CIS 303a - Computer Architecture

Chapter 10, Application Development

Objectives:

This lesson discusses application development and programming languages. Objectives important to this lesson:

  1. Application development processes
  2. Comparing programming languages
  3. Differences between assemblers, compilers, and interpreters
  4. Static and dynamic linking
  5. Application development tools
Concepts:
Chapter 10

This chapter starts an entirely new topic, which seems quite unrelated to the previous chapters. Applications are programs that do specific things like word processing, spreadsheet creation, or web browsing. Application development is the process of determining what a user needs an application to do, how to accomplish that in a program, and creating the program to meet the user's needs. The user in question may be the general public, or one or more people in a company who have a specific need for an application.

The text tries to explain that developing an application can be considered as two translations. This is better understood by looking at the figure on page 365.

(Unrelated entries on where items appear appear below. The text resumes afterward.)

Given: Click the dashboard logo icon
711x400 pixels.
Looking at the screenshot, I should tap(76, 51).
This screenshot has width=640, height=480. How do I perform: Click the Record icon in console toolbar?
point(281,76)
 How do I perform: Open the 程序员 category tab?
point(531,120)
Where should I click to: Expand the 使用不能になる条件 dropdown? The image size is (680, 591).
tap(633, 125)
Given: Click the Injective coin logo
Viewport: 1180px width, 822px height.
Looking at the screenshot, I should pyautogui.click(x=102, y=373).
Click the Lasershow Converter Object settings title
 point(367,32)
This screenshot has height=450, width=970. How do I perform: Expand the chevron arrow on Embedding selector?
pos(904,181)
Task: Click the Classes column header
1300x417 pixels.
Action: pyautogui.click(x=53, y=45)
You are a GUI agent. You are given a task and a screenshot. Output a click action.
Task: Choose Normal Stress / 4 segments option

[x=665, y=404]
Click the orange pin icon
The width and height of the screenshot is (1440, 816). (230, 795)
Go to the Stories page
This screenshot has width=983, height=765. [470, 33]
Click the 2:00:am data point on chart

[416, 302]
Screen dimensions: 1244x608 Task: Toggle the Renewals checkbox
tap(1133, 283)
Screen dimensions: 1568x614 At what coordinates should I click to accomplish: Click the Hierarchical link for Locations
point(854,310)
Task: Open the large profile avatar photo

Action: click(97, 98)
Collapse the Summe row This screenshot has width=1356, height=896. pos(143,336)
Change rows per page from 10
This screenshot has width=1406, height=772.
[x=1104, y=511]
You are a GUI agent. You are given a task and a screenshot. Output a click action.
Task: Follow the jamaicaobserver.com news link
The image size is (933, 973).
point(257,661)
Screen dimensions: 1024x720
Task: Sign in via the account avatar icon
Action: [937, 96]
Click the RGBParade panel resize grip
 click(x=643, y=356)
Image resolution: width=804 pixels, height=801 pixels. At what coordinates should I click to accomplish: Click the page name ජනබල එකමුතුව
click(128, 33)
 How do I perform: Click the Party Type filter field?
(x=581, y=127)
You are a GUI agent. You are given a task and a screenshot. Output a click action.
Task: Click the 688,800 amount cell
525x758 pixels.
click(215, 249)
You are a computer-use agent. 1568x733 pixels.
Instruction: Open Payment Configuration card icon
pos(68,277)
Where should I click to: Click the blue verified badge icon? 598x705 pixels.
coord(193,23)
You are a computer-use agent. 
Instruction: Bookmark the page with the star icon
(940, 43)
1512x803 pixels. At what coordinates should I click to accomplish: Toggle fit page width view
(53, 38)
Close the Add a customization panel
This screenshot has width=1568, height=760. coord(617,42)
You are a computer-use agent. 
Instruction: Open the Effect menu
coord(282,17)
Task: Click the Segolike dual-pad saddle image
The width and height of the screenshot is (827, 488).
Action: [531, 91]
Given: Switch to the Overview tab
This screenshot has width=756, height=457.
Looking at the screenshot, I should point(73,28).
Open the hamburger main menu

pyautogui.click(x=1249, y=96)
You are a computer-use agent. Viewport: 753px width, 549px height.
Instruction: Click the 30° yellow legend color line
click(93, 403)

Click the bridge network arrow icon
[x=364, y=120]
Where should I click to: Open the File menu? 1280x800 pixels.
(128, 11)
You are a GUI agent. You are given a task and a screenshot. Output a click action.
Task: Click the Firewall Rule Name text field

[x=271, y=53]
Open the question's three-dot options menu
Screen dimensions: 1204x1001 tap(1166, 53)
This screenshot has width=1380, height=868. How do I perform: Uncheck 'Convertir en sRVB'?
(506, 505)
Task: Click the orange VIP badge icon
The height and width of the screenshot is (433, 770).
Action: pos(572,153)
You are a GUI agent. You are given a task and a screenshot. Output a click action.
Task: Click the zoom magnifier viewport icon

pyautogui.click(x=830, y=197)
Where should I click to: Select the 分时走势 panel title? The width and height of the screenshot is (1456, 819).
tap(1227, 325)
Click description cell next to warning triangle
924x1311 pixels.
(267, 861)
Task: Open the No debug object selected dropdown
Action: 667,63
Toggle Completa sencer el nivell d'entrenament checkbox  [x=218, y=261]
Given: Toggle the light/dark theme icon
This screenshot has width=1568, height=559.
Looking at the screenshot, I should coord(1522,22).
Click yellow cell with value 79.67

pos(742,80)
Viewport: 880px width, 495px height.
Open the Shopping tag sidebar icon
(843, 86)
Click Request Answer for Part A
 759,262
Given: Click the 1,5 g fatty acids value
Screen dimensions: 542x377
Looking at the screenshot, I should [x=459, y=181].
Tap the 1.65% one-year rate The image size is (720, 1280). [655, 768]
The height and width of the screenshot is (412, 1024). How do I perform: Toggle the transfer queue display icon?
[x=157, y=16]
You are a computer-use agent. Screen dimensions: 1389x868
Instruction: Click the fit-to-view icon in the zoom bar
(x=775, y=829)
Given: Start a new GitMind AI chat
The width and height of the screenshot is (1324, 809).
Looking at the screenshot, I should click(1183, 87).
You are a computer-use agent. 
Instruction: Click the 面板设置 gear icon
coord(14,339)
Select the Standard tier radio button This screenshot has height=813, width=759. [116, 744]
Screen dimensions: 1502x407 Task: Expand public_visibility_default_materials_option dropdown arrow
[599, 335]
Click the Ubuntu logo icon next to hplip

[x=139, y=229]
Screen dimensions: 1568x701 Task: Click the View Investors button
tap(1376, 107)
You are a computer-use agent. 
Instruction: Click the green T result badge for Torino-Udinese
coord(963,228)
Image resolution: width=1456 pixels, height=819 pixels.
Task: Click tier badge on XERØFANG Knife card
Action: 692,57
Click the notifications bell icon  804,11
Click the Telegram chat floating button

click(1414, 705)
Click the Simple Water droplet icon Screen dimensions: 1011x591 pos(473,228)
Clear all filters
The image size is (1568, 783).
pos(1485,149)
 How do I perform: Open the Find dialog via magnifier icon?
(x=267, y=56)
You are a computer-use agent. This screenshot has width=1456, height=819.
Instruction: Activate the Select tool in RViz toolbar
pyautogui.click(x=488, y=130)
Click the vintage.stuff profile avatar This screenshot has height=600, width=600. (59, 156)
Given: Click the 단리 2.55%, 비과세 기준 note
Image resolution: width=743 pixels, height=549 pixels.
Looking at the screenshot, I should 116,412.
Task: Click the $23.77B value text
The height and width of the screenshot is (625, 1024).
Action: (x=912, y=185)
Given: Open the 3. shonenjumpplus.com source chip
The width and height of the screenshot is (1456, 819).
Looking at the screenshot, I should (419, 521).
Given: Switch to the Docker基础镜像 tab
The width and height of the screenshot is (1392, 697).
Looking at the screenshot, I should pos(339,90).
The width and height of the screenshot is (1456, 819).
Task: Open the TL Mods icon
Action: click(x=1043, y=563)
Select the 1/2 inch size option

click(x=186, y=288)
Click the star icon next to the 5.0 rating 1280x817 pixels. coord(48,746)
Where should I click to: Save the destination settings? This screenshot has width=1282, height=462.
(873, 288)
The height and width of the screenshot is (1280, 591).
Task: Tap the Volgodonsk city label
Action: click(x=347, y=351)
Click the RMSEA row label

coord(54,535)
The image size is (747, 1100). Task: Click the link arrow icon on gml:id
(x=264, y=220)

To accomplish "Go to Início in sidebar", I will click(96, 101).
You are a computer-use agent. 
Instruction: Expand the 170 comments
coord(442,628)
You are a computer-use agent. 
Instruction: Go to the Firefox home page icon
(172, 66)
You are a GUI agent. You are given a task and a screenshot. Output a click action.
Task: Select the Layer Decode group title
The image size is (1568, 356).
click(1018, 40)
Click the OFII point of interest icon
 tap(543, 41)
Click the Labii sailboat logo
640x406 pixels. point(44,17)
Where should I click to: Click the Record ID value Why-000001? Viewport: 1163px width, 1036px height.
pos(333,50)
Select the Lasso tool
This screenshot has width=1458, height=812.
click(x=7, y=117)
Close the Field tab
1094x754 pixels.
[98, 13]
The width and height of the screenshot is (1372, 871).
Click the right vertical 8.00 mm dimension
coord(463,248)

  1. We begin with a user making a request for a program. In this example, the user wants a program that will process accounts receivable and accounts payable. This is what the text calls an abstract need. It is abstract because the user has not yet stated what the program must specifically do.
  2. One or more IT professionals, typically system analysts, will consult with the requester to determine the detailed steps the program needs to perform. A common technique is to start with what the requester wants as the output of the program, then to reverse engineer that output to determine what must be the inputs and what processes must take place that will produce the desired outputs. In this step, the analyst is determining what the program will do, but not how it will be done.
  3. The next step in development is to take the system requirements from the previous step, and to write computer code/commands that the program will execute. The text shows a series of steps that might be part of such a program on the far right of figure 10.2, which are actually representative of machine language, not the code a programmer might write. We will see more about this in a few pages.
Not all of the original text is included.